Freeing the pharmacist

A pharmacist advises a customer about his prescription. Photo: Getty Images
A pharmacist advises a customer about his prescription. Photo: Getty Images
There are often arguments about who does what in healthcare, such as whether midwives or doctors should attend normal births, writes Pauline Norris.

Pauline Norris
Pauline Norris
Demand for healthcare is increasing because the population is ageing and because new technology means more health problems can now be treated.

At the same time there are worrying shortages of healthcare workers. For instance, the average age of a GP in New Zealand is around 50, meaning that around half are likely to retire in the next 15 years. Therefore, this Government and the last one want all health professionals to work “at the top of their scope” — that is, do the most complex and difficult things they are able to do, leaving the less complicated bits for other people to do. This means, for example, GPs delegating things like cervical smears to nurses, pharmacists dealing with minor ailments such as urinary tract infections, and GPs rather than hospital doctors doing some minor surgery. Many of these changes have already occurred, and more are likely as workforce shortages increase.

What does this mean for pharmacists and other staff in community pharmacies?

At the moment pharmacists and pharmacy technicians can assemble and measure medicines to be given to the patient, but only pharmacists can check that the medicines exactly match what is on the prescription. This is obviously a very important job: many years ago my father was accidentally given sleeping tablets and heart medication intended for his grandfather. He took them, and he was responsible for steering the interisland ferry at the time!

In some countries, specially trained technicians are also able to check that the medicines match the prescription.
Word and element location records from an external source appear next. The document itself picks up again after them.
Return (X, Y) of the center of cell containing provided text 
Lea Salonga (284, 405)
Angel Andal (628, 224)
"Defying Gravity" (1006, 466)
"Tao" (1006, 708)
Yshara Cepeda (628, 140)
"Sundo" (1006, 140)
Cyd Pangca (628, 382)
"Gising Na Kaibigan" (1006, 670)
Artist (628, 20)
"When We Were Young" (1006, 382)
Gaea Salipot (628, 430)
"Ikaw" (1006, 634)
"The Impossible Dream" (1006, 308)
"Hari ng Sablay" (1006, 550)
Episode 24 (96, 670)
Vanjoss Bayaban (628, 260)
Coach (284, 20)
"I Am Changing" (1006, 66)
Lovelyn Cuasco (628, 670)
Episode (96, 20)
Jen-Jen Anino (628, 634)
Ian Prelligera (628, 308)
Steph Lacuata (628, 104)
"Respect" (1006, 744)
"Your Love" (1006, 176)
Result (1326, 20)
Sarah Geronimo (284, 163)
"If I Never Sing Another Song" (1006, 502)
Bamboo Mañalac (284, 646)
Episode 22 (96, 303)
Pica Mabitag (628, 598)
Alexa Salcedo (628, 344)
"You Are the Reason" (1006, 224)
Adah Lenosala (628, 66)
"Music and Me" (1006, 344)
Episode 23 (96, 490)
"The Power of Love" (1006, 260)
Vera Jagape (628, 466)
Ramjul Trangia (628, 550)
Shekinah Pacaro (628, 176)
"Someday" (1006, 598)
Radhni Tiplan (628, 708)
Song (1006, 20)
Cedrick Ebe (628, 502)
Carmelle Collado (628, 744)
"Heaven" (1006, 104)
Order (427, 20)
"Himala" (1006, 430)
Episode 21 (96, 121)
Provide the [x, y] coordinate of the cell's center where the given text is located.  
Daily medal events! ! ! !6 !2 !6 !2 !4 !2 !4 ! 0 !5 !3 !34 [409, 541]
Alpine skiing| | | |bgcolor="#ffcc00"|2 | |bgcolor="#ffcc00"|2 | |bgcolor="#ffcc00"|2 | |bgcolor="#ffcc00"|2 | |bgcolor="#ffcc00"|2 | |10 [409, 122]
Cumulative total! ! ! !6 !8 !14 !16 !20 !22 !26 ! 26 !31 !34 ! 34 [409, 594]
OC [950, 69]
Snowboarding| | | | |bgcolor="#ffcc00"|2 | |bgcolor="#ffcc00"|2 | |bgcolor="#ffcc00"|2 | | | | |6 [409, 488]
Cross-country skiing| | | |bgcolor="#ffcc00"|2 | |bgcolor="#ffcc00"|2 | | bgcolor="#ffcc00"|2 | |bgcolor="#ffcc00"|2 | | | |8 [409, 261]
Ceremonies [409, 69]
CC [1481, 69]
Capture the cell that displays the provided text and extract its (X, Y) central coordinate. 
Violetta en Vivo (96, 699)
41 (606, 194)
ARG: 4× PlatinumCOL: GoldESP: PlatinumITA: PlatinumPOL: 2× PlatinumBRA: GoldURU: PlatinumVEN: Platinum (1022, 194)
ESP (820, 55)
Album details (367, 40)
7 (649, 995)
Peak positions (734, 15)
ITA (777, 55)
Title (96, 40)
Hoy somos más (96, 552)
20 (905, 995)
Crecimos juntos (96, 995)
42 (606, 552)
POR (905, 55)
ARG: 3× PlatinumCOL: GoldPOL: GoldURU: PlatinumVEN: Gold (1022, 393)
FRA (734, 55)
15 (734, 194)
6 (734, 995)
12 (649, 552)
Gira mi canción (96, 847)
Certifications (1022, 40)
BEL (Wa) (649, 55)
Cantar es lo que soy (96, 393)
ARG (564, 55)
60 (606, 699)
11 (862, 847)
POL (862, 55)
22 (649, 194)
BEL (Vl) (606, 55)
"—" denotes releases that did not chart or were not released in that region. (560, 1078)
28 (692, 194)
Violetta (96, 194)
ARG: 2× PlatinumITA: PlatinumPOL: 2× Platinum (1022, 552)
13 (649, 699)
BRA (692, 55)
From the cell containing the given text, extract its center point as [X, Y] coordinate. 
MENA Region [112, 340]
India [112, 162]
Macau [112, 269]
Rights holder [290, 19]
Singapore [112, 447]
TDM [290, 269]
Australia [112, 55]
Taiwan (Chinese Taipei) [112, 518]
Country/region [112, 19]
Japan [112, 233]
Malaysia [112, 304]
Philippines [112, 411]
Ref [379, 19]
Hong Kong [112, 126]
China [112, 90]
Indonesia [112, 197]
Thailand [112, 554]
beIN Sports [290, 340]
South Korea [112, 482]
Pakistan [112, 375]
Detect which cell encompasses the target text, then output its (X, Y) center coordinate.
They don’t check their own work, just that of pharmacists and other technicians.

Workforce New Zealand (the Government agency that oversees and provides strategy for the health workforce) thought that this might work in New Zealand, too. They organised a training course and 12 pharmacies (both hospital and community pharmacies) took part in a pilot programme, to see how this checking technician role could work in New Zealand.

A paper by Patti Napier and colleagues (including me) examined how this worked in practice, whether it did actually free up pharmacists’ time, and what they did with this time.

It’s quite difficult to measure how people spend their time! Hiring someone to watch over them is expensive, intrusive and it’s not always obvious what people are doing anyway (are you daydreaming about your holiday or calculating a dose?). Video cameras face some of the same problems and also are not good at capturing what goes on in a small space like a pharmacy dispensary.

For this study, Patti decided to use a smartphone app which beeped every 10 minutes and asked the pharmacists and technicians what they were doing. So this allowed us to get a random sample of what people were doing during their working week.

The study found that the amount of time pharmacists spent dispensing medicines decreased. They spent some of the time that was freed up providing advice about medicines, and helping to improve medicines use.

This is what Health Workforce New Zealand had hoped would happen, because it is consistent with the idea of working at the top of scope: pharmacists doing more patient advice and counselling and new services, and technicians gaining extra training and new responsibilities.

The research led to the new pharmacy technician role being rolled out into practice, and pharmacy technicians can now do a Pharmacy Accuracy Checking Technician course and check prescriptions for accuracy.

Pauline Norris is a research professor at the Centre for Pacific Health, Va’a O Tautai, and CHeST: the Centre for Health Systems and Technology, in the University of Otago Division of Health Sciences.